One-third discuss charge capture weekly, while 18 percent discuss it twice a month, 8 percent discuss it daily, and 2 percent don't discuss it at all

Jeff Lagasse, Associate Editor

Charge capture is critical for the financial success of hospitals and health systems, but as important as it is, it's not a frequent agenda item among healthcare executives, according to a new survey of revenue cycle leaders.

Charge capture is a process used by doctors and other healthcare providers so they get paid for their services. In its simplest form, charge capture is the process whereby doctors record information on their services, which is then sent out to different payers and insurance companies for reimbursement.

The Ingenious Med survey found that a full 78 percent of respondents characterize charge capture as "essential" to their organization's success. Twenty-one percent characterize it as useful, and 1 percent say it's optional.

Despite this, leadership teams at 40 percent of organizations talk about charge capture once a month or less. One-third discuss it weekly, while 18 percent discuss it twice a month, 8 percent discuss it daily, and 2 percent never discuss it at all.


Electronic health record solutions are the default, but they're not well-liked.

Most healthcare organizations, 84 percent, rely at least partly on their EHR systems for charge capture. Half use it exclusively as their charge capture solution. Just over a quarter, 28 percent, use electronic, standalone solutions as part of their charge capture mix, while 27 percent use paper charge capture.

When asked how likely they are to recommend their current charge capture solution, using the Net Promoter Score methodology, only 10 percent of respondents are promoters. More than half are detractors.

While doctors are held slightly more responsible for charge capture than coders, coders spend significant time tracking down the information they need from doctors, results show. Forty percent say the doctor and the coder should be equally responsible for accurately capturing charges. Nineteen percent believe the responsibility rests more on the coder than the doctor, while 31 percent say the doctor should be held more responsible than the coder.
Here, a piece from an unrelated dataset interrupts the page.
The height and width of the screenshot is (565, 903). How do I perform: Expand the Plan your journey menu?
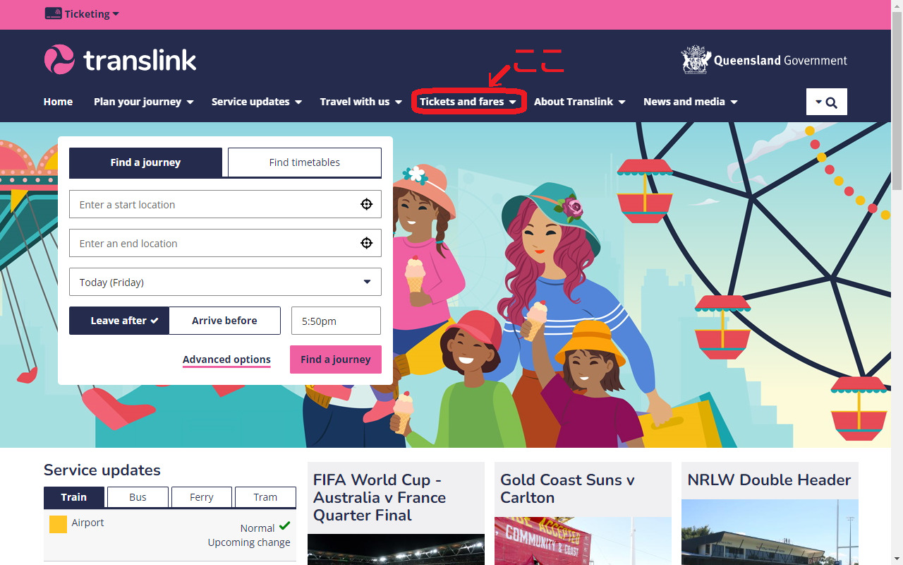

Some 6 percent say the doctor should be exclusively responsible, while 4 percent say the coder should be exclusively responsible.
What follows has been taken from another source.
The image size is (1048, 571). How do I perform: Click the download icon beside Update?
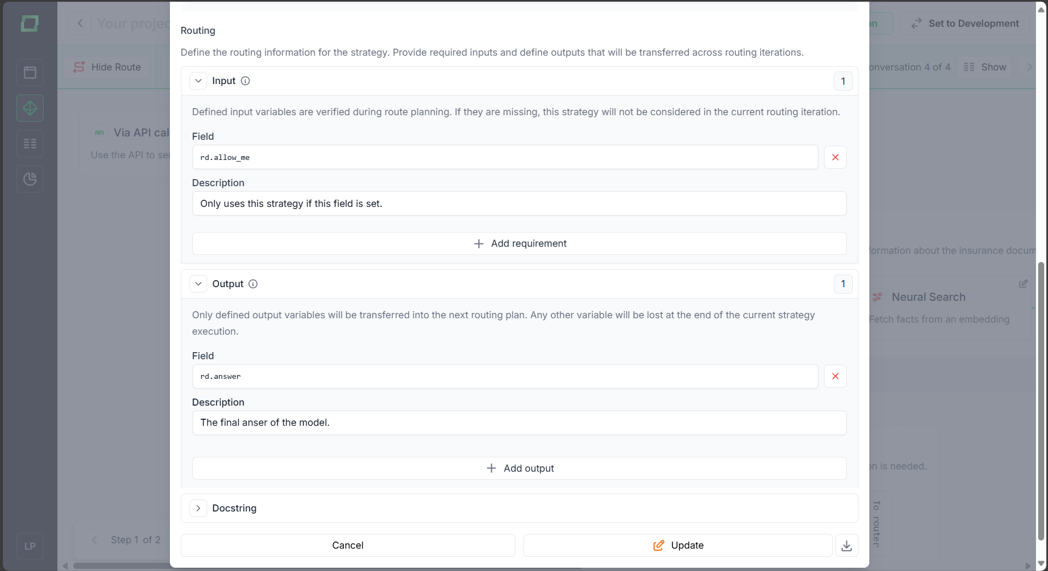coord(846,545)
In descending order, respondents' most significant charge capture challenges include missing charges; charge lag; general inefficiency; integration with EHR or other technologies; coding errors; adoption adherence; and compliance.

Almost a third say their charges are captured within 24 hours of service. A quarter say it takes 1-2 days, 35 percent say it takes 3-7 days, 6 percent say it takes more than a week, and 2 percent say charges are captured in less than an hour.
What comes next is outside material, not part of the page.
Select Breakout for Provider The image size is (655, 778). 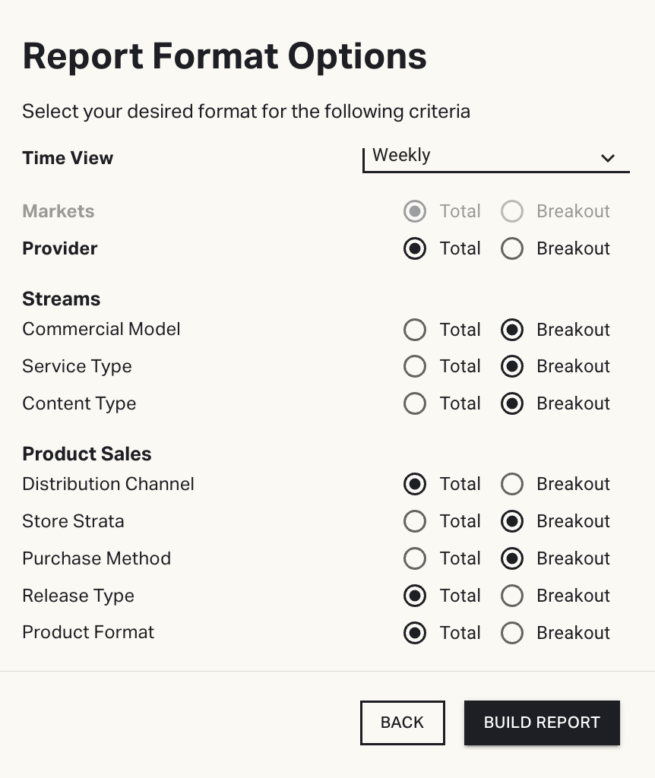512,249
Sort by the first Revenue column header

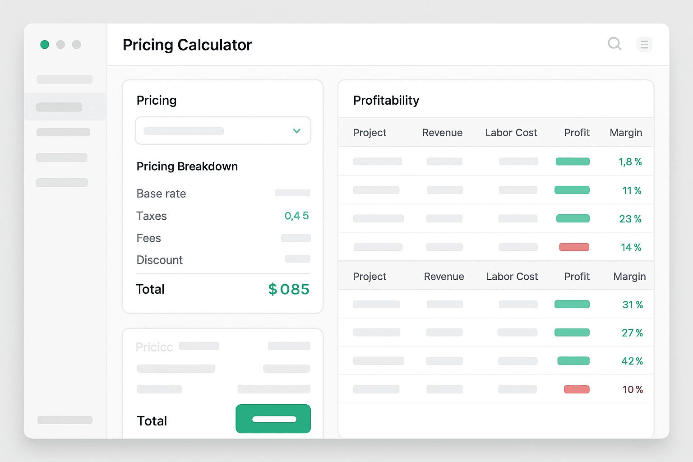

Thirty-three percent report that the time between charge capture and bill submission is 1-3 days. Forty-one percent say it takes 4-7 days, 24 percent say it takes 1-4 weeks, and 2 percent say it takes more than four weeks.


In June, Jeff Hurst, senior vice president of revenue cycle management and president of RevWorks at Cerner, told Healthcare Finance News the next generation of revenue cycle management would be supported by artificial intelligence to empower the proactive self-sufficiency of consumers and staff efficiency for providers.

As part of that picture, AI will likely be positioned to improve the charge capture picture, as well as those of registration, scheduling, and billing and collections.